→ **EXERCISE DIRECTIONS**
Reproduce the data from the line with "coordinates (951, 657)." up to and including the line with "Looking at the image, I should click on (86, 1053).", substituting "position" for "coordinate pair" and leaving everything else unchanged.

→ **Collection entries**

==========

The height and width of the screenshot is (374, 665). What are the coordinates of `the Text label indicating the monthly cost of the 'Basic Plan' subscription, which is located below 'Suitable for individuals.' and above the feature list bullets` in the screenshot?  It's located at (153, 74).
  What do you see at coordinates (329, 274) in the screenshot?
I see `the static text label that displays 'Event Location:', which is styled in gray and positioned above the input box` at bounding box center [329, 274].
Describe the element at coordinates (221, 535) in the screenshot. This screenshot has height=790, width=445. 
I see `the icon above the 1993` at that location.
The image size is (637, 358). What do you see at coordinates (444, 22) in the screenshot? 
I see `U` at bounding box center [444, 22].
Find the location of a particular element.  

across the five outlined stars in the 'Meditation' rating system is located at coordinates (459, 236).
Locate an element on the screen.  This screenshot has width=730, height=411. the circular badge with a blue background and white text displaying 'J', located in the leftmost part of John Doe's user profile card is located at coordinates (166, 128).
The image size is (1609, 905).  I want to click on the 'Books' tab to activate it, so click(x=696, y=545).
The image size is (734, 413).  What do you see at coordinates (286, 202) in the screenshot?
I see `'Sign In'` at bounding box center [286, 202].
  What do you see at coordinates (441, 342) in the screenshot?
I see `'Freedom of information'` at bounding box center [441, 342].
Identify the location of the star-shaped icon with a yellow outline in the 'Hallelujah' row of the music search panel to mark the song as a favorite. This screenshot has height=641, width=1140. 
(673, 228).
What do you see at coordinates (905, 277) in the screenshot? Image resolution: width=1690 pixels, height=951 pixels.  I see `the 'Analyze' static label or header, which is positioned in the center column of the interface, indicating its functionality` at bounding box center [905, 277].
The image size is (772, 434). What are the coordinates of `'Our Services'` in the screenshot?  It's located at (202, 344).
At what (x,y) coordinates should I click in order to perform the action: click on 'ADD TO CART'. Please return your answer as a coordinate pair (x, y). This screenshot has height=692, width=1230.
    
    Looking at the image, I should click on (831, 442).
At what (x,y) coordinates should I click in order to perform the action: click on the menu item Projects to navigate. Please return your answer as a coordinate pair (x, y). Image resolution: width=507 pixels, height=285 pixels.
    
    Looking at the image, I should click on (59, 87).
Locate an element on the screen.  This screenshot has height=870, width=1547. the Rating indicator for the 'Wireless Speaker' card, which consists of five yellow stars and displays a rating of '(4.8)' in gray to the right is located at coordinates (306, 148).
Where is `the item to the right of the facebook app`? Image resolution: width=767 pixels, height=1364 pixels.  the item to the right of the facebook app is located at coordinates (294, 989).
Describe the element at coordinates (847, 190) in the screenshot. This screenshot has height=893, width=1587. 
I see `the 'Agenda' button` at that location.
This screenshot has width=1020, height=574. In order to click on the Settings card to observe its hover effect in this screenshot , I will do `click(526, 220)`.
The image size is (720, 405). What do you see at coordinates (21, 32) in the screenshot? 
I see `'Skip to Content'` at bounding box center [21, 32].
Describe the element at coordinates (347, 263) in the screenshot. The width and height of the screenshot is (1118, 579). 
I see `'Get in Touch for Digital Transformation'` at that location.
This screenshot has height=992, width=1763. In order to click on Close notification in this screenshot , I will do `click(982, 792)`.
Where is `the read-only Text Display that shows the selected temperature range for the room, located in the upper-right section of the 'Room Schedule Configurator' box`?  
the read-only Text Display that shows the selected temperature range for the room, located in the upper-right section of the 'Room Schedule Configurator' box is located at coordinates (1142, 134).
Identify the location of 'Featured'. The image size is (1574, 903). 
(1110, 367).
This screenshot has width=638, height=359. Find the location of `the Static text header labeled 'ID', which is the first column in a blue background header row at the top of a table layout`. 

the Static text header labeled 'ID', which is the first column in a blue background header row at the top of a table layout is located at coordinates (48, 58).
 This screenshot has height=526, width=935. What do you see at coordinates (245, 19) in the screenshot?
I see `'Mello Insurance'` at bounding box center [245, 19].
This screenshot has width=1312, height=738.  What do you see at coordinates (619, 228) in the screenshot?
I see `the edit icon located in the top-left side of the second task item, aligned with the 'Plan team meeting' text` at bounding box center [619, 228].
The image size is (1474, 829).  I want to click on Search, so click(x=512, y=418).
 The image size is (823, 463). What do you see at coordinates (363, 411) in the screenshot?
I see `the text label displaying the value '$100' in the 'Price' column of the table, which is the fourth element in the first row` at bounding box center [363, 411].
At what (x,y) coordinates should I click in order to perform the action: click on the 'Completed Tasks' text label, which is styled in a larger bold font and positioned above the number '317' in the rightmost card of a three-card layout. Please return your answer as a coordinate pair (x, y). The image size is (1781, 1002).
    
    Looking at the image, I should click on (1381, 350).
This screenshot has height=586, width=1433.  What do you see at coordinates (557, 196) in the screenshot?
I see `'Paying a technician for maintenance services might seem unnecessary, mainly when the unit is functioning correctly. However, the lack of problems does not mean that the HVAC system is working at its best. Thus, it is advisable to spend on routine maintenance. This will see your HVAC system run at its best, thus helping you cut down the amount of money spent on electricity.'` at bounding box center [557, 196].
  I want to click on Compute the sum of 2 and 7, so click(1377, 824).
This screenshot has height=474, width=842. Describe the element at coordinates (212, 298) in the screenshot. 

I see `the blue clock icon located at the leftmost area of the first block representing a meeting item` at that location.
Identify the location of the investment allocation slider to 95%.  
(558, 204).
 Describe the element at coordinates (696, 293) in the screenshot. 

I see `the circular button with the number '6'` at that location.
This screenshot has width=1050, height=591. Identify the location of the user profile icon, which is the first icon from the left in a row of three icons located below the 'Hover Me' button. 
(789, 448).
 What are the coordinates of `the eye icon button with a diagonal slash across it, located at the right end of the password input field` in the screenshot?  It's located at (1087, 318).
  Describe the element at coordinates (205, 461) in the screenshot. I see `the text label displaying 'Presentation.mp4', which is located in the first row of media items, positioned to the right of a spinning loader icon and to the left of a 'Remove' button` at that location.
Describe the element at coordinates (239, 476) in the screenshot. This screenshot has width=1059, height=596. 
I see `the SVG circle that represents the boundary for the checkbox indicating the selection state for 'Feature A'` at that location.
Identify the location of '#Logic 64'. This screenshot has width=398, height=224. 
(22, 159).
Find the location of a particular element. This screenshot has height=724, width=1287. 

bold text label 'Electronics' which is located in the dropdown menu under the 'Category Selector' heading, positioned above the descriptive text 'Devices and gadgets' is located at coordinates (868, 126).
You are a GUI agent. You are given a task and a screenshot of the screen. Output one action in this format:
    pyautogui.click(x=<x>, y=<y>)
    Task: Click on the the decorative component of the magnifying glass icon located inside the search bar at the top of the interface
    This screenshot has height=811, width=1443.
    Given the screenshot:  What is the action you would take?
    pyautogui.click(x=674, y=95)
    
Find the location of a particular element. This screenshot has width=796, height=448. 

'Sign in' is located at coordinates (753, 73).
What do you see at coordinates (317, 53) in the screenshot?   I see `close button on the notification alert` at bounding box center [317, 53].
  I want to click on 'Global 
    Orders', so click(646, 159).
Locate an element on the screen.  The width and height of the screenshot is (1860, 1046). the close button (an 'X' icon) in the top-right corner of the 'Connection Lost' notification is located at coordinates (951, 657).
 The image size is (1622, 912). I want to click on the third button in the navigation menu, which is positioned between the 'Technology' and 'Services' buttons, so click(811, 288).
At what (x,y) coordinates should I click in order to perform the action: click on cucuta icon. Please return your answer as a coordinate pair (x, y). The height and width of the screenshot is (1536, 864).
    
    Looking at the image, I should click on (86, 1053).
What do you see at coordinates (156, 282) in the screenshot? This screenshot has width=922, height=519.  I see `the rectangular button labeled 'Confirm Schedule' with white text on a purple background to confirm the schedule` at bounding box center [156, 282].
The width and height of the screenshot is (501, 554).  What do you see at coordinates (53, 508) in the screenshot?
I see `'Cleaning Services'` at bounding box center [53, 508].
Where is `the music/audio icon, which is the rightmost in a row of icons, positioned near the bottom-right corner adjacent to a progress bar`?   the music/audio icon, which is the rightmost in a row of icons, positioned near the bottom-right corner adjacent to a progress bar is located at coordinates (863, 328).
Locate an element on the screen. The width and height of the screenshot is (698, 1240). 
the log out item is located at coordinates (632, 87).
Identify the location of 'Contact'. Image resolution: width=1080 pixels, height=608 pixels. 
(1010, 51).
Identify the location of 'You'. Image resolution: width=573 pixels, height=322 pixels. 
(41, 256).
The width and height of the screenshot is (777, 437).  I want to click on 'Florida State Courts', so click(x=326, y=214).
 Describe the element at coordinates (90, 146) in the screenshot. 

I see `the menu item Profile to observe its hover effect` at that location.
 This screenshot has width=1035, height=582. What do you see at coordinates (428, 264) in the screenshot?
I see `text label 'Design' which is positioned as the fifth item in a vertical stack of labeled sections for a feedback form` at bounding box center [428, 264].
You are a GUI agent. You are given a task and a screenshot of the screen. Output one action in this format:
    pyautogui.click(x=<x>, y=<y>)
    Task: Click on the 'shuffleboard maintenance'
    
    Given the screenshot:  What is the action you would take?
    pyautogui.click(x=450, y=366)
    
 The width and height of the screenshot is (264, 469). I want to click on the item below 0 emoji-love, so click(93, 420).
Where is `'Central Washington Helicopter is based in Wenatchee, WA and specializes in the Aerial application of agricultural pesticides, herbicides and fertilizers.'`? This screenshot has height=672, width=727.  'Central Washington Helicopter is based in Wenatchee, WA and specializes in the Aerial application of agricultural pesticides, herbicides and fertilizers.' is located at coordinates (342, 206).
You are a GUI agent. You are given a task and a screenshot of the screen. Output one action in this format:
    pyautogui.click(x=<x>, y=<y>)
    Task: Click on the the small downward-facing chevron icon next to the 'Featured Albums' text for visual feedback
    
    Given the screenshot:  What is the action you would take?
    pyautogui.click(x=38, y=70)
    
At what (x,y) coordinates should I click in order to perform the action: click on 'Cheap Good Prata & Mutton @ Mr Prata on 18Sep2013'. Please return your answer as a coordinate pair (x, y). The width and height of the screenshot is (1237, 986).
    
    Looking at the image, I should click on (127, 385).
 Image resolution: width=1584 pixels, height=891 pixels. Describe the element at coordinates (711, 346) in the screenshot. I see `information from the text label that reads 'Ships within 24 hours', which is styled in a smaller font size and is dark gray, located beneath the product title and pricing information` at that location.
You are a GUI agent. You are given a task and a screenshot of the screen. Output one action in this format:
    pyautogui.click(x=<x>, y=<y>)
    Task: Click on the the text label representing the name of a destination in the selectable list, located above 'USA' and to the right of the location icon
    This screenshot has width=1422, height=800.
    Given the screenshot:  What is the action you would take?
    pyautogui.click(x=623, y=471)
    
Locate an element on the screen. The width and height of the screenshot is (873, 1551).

==========

→ **WRITTEN REPLY**
Locate an element on the screen.  The width and height of the screenshot is (1860, 1046). the close button (an 'X' icon) in the top-right corner of the 'Connection Lost' notification is located at coordinates (951, 657).
 The image size is (1622, 912). I want to click on the third button in the navigation menu, which is positioned between the 'Technology' and 'Services' buttons, so click(811, 288).
At what (x,y) coordinates should I click in order to perform the action: click on cucuta icon. Please return your answer as a position (x, y). The height and width of the screenshot is (1536, 864).
    
    Looking at the image, I should click on (86, 1053).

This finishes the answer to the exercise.